Elasticsearch Honeypot
Detect unauthorized access attempts targeting Elasticsearch clusters.
About Elasticsearch
Elasticsearch is a distributed search and analytics engine, commonly used for log aggregation, full-text search, and application monitoring. Elasticsearch clusters often contain sensitive log data, security events, and business intelligence data that attackers seek to exfiltrate.
What Gets Captured
When an attacker attempts to connect using your Elasticsearch honeypot credentials, Tripwires captures:
- Username - The username from Basic Auth header
- Source IP - The attacker's IP address
- Timestamp - Exact time of the request
- Request path - What endpoint was accessed
Connection String Formats
Standard URL
https://user:password@es-xxx.gettripwires.com:9200curl Command
curl -u user:password https://es-xxx.gettripwires.com:9200/_cluster/healthPython (elasticsearch-py)
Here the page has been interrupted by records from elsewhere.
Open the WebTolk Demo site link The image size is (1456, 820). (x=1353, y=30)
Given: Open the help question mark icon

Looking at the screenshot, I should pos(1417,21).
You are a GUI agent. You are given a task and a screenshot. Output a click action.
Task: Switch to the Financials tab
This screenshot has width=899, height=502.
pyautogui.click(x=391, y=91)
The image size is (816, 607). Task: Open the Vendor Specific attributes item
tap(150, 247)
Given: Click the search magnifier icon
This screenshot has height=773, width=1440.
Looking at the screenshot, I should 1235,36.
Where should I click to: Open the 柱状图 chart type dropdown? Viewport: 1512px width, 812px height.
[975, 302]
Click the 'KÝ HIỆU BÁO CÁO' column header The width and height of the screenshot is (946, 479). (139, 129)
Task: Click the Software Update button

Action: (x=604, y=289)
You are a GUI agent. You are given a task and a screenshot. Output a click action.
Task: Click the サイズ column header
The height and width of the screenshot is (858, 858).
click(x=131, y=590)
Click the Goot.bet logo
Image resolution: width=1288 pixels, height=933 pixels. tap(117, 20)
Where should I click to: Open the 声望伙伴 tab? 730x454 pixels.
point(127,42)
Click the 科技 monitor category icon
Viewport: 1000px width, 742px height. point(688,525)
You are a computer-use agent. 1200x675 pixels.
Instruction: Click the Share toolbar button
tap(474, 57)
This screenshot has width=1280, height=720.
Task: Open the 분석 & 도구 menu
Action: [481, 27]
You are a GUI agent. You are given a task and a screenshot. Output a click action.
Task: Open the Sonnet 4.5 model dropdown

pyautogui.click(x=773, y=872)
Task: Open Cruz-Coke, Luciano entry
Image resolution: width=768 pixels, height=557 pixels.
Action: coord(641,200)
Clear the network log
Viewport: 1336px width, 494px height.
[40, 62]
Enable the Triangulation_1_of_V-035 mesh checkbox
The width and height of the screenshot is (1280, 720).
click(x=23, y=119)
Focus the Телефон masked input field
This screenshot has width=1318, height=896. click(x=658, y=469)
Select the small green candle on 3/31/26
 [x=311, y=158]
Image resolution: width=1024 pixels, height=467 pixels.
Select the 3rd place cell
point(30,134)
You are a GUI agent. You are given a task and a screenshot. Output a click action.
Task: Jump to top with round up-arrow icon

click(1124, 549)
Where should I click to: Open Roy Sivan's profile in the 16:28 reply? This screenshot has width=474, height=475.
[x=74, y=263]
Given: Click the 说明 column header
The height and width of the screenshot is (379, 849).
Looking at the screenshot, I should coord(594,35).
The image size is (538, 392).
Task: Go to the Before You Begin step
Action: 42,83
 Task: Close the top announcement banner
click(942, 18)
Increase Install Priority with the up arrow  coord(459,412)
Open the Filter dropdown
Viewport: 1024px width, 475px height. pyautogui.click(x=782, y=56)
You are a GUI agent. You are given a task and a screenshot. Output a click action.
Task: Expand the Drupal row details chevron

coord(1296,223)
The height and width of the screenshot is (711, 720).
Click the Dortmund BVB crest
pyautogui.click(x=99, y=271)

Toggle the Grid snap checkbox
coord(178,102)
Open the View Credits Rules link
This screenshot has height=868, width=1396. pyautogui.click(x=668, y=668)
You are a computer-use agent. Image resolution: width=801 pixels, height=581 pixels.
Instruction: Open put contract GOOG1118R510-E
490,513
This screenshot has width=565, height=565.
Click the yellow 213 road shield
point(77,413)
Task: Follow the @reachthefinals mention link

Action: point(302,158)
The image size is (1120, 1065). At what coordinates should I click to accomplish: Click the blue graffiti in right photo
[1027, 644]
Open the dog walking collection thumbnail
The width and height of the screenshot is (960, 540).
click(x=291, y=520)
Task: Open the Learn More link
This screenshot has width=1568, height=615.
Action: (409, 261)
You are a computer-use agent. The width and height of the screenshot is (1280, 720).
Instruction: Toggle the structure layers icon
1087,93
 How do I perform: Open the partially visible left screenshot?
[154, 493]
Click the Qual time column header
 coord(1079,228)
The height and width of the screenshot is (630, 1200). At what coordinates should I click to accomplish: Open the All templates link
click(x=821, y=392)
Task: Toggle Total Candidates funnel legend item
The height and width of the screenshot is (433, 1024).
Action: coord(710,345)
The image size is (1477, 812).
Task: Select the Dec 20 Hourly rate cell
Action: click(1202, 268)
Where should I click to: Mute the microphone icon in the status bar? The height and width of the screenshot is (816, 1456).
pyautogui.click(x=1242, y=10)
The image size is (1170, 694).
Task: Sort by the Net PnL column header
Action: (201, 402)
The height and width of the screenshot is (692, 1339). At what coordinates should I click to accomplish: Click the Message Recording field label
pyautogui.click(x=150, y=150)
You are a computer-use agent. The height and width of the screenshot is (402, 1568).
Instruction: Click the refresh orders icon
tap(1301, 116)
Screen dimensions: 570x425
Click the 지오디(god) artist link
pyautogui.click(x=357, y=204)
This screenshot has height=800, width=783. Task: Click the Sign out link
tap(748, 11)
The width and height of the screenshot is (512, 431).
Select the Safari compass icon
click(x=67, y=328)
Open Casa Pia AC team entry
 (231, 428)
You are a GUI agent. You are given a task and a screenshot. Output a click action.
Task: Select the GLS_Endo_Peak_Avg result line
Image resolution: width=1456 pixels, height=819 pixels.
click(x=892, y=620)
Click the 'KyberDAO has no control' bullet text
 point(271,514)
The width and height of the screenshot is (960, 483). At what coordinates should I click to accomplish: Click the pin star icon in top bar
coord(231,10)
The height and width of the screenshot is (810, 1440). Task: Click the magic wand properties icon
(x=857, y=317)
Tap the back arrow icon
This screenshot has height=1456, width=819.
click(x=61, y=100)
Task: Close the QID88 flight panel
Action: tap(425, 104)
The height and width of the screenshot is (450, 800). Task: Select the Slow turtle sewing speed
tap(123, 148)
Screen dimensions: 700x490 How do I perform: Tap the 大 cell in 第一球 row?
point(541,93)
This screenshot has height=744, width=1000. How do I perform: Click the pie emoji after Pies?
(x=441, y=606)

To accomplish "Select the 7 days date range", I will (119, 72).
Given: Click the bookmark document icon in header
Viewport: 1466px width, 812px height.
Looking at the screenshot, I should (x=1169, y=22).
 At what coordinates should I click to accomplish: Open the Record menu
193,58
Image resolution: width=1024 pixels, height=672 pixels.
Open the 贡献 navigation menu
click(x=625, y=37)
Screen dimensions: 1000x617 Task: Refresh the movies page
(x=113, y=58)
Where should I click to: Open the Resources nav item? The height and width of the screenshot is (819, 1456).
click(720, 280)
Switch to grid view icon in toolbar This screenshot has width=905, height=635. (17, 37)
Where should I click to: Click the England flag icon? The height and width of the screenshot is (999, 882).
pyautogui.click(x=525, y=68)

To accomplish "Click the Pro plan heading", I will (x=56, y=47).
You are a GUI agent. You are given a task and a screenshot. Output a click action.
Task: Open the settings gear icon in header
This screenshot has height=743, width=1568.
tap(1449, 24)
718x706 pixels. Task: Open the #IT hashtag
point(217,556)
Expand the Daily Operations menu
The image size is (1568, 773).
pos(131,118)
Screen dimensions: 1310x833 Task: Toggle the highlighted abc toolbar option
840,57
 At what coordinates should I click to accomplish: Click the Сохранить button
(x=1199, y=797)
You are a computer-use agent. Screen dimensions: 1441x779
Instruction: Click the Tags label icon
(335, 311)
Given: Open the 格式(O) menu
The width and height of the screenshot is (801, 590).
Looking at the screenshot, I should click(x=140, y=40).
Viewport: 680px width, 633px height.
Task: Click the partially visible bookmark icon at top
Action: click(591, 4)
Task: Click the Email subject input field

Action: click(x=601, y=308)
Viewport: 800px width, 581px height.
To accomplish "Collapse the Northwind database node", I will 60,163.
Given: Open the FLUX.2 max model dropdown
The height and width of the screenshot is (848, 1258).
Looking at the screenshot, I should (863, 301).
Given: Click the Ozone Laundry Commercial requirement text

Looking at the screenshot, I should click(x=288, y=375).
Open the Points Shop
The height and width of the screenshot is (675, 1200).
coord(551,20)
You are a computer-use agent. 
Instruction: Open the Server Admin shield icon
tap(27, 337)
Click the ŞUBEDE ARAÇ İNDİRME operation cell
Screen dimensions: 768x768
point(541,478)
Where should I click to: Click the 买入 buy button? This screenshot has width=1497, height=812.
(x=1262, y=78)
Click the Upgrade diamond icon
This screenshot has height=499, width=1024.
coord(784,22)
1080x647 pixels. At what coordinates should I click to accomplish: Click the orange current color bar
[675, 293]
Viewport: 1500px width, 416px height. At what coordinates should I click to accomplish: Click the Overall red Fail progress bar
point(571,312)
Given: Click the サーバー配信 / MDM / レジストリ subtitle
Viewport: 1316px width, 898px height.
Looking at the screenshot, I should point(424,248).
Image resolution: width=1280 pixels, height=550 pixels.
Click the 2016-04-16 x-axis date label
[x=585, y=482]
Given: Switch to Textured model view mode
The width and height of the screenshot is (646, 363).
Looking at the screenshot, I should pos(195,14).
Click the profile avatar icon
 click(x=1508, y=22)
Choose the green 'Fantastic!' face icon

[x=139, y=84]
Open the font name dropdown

from elasticsearch import Elasticsearch
es = Elasticsearch(
['https://es-xxx.gettripwires.com:9200'],
basic_auth=('user', 'password')
)Logstash Output
output {
elasticsearch {
hosts => ["https://es-xxx.gettripwires.com:9200"]
user => "user"
password => "password"
index => "logs-%{+YYYY.MM.dd}"
}
}Strategic Placement Ideas
ELK Stack Configuration
Leave as "archive cluster" credentials in Logstash configs.
Kibana Settings
Add as "backup Elasticsearch" in kibana.yml files.
APM Configuration
Include in application performance monitoring setup files.
Data Exfiltration Target
Elasticsearch clusters are frequently targeted because they often contain aggregated logs, security events, and business data that can reveal the entire scope of an organization's infrastructure.